> **Work instruction**
Pictures aside, reproduce exactly each line from the one holding "Focus the Custom Image URL field" through the last line of the material, both ends included.
#### Supplied material ####
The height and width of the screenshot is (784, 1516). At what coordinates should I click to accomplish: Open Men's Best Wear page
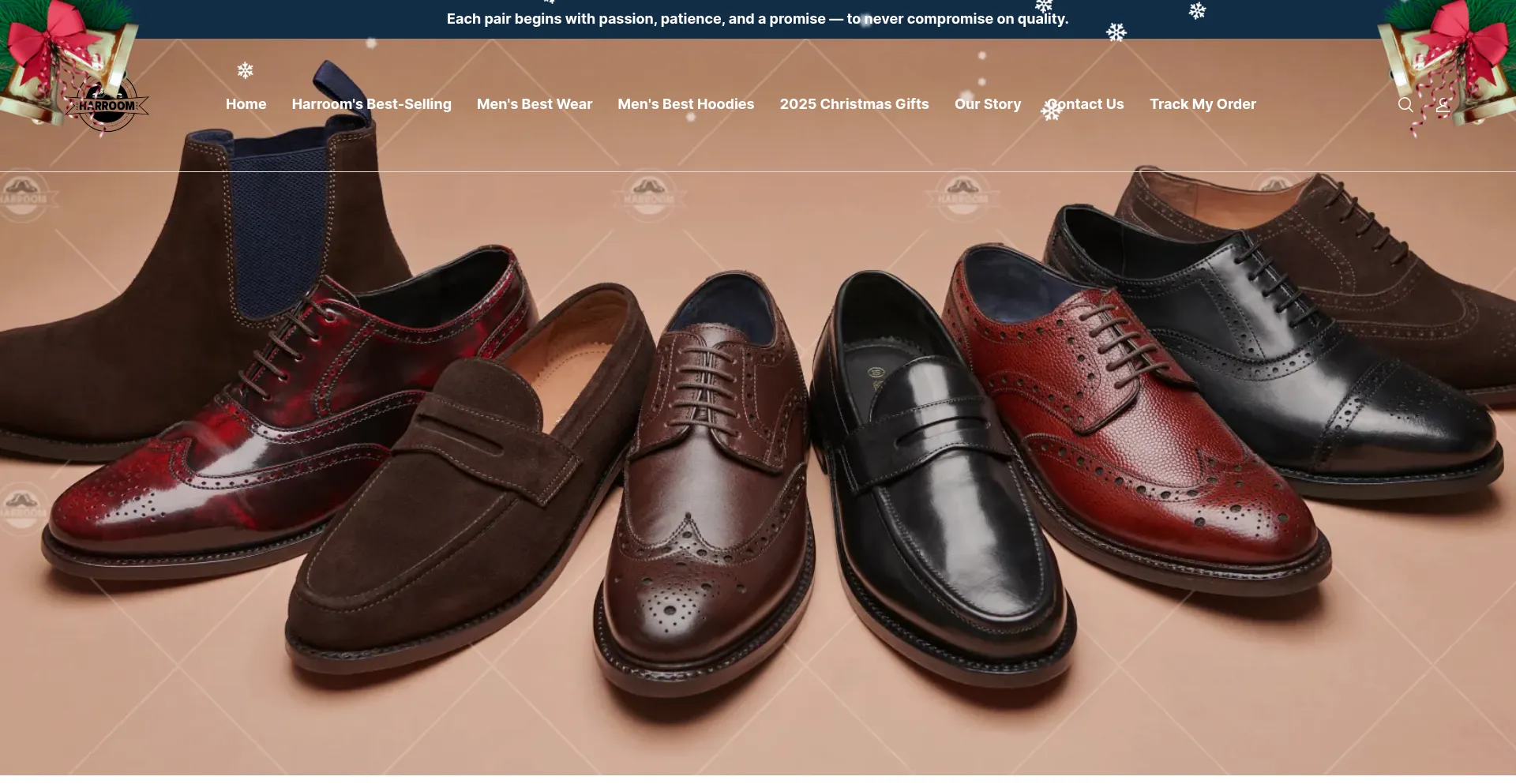[534, 104]
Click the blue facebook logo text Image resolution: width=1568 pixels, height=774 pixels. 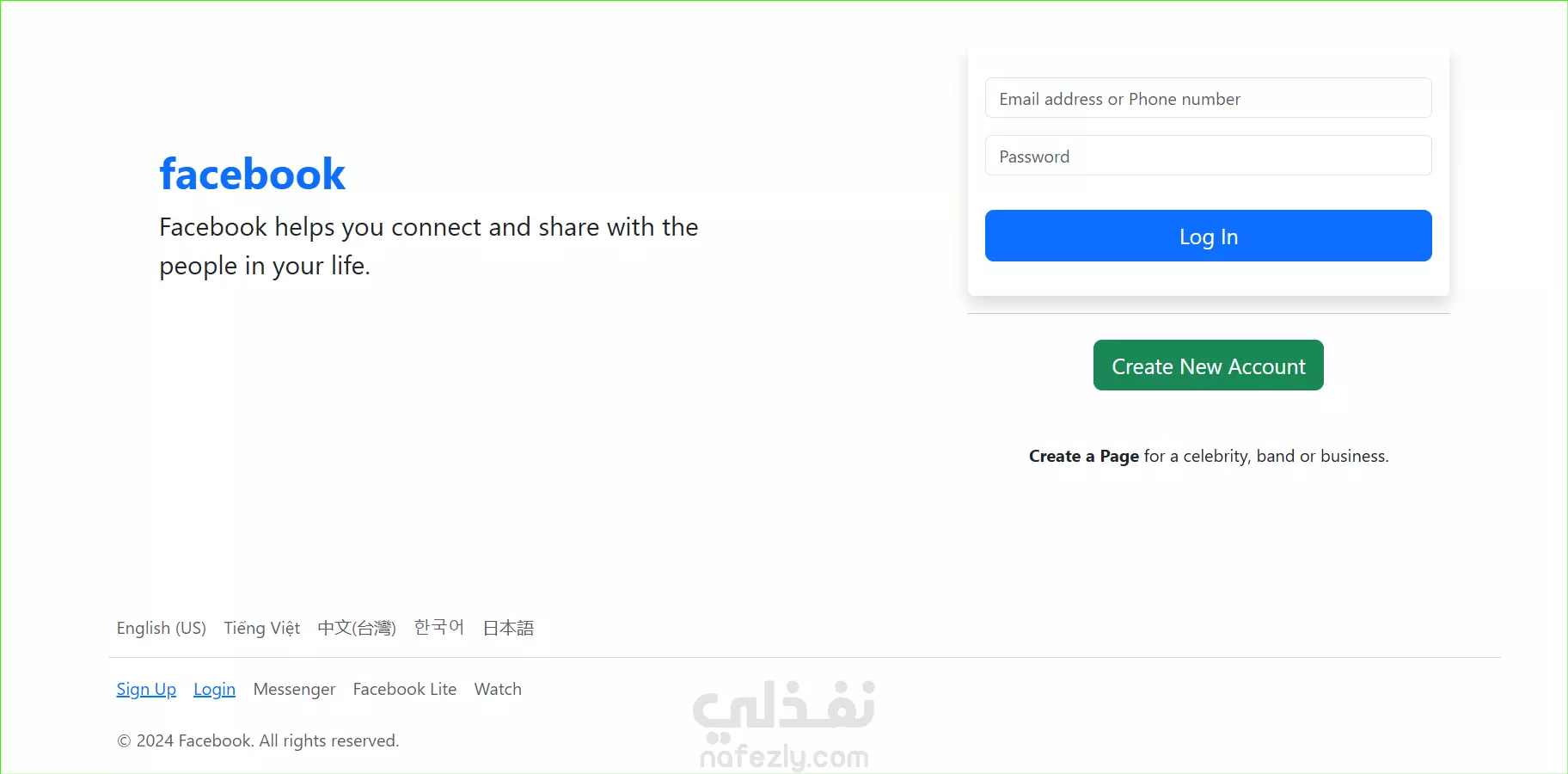(252, 175)
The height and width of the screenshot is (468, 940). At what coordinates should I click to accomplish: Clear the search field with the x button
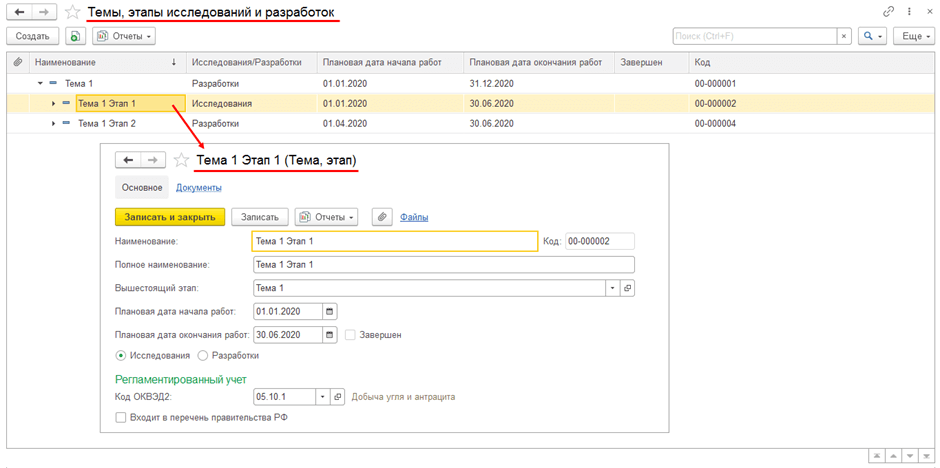[x=844, y=36]
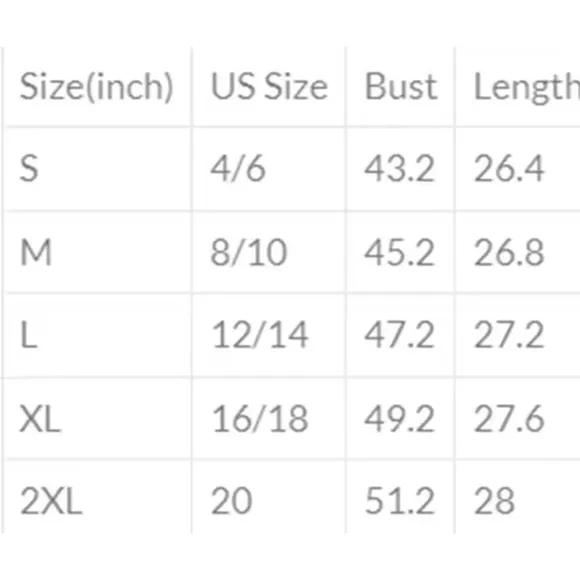The width and height of the screenshot is (580, 580).
Task: Click the XL size row label
Action: [x=40, y=418]
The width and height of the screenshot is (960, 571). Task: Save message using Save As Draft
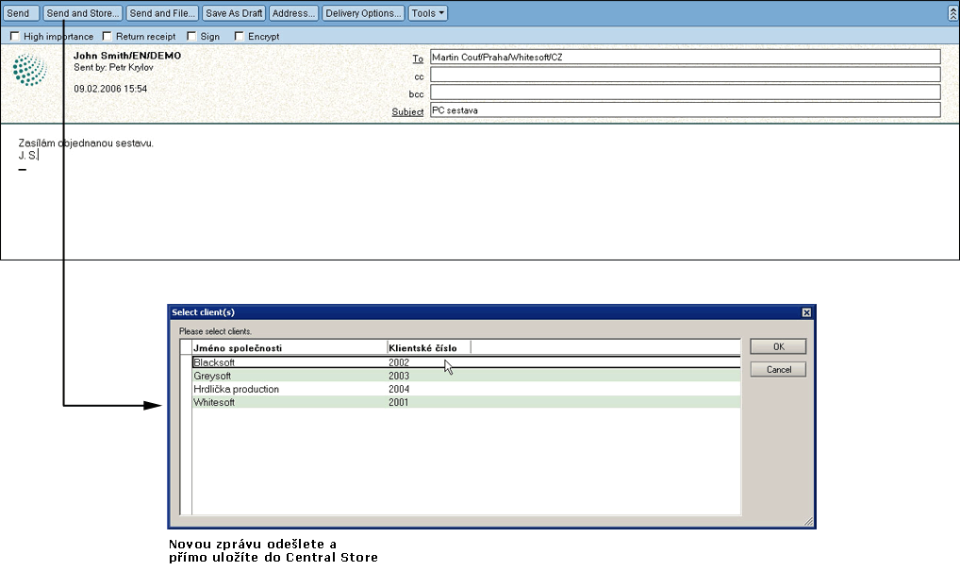233,14
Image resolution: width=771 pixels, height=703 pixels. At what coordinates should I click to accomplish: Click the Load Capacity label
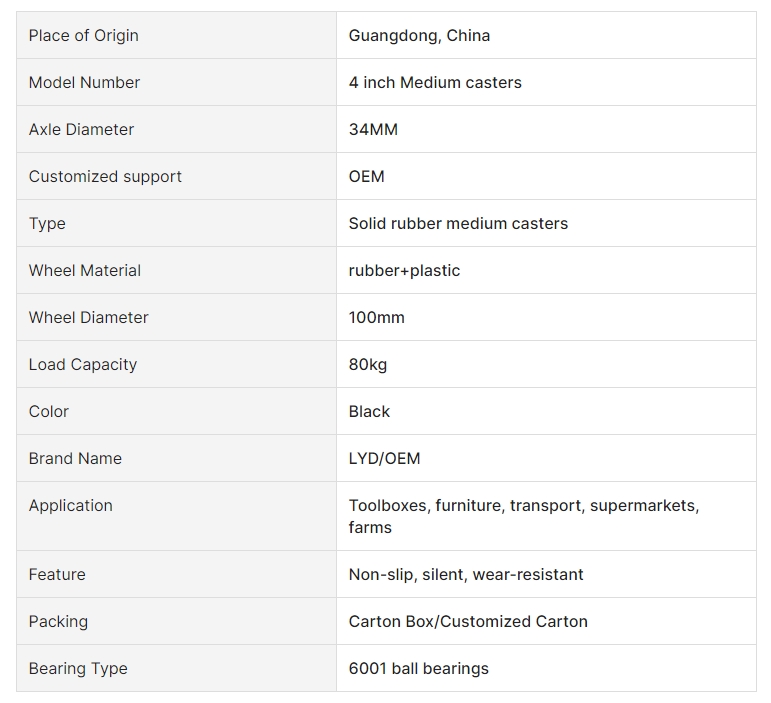83,364
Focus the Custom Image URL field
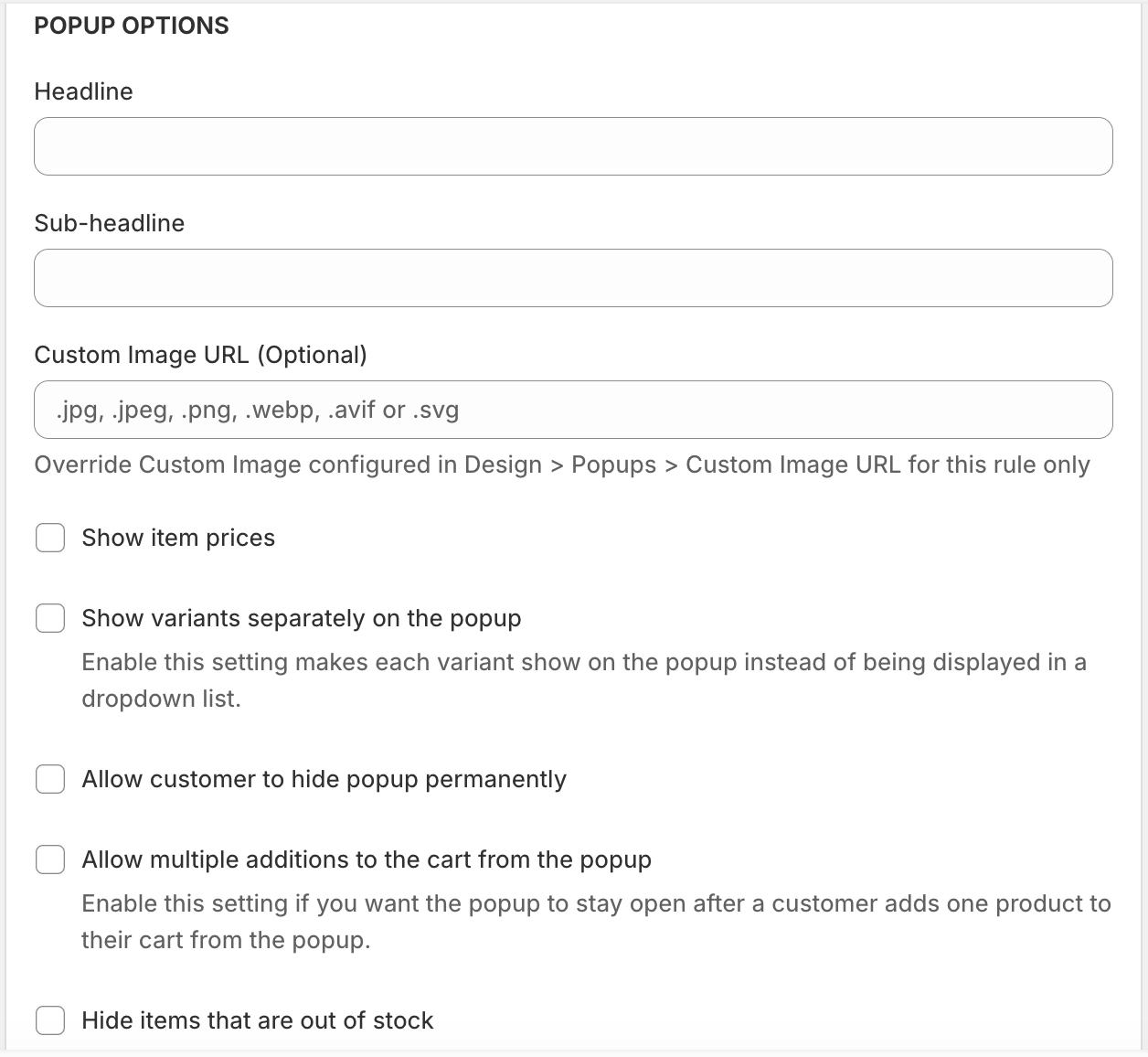This screenshot has height=1057, width=1148. [573, 410]
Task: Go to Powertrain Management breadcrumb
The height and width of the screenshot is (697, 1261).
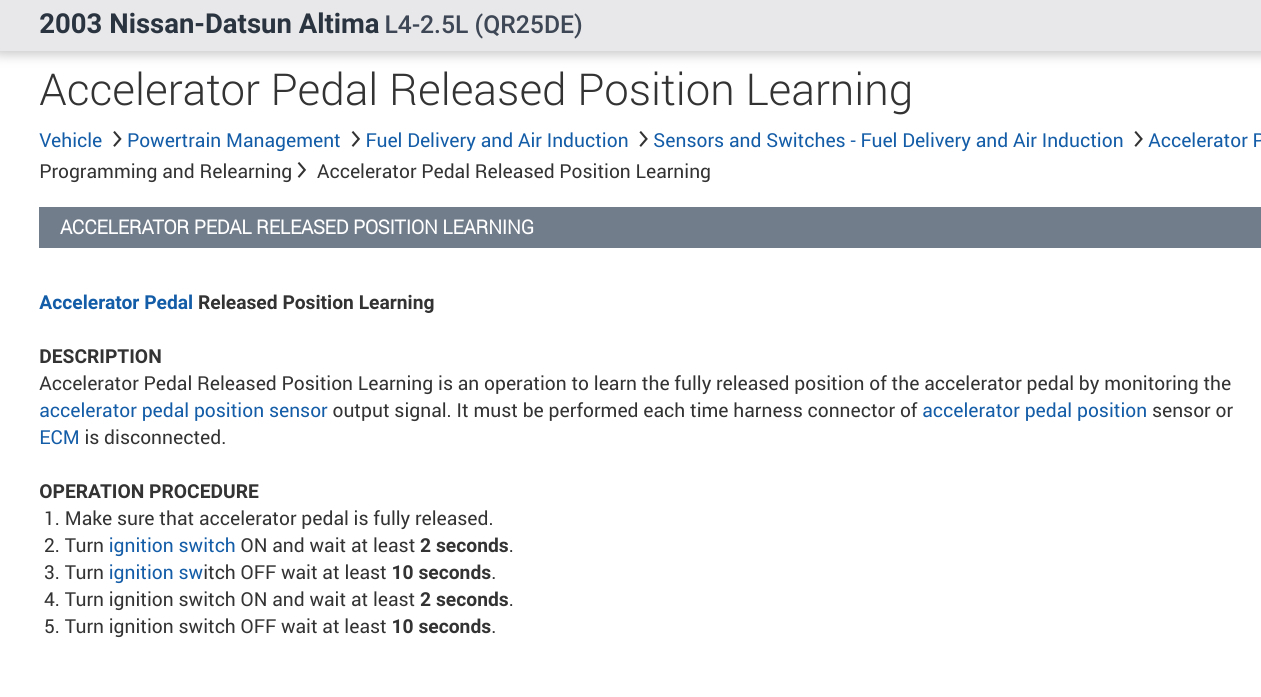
####
> **Solution below**
Focus the Custom Image URL field
This screenshot has height=1057, width=1148. [573, 410]
Task: Go to Powertrain Management breadcrumb
The height and width of the screenshot is (697, 1261).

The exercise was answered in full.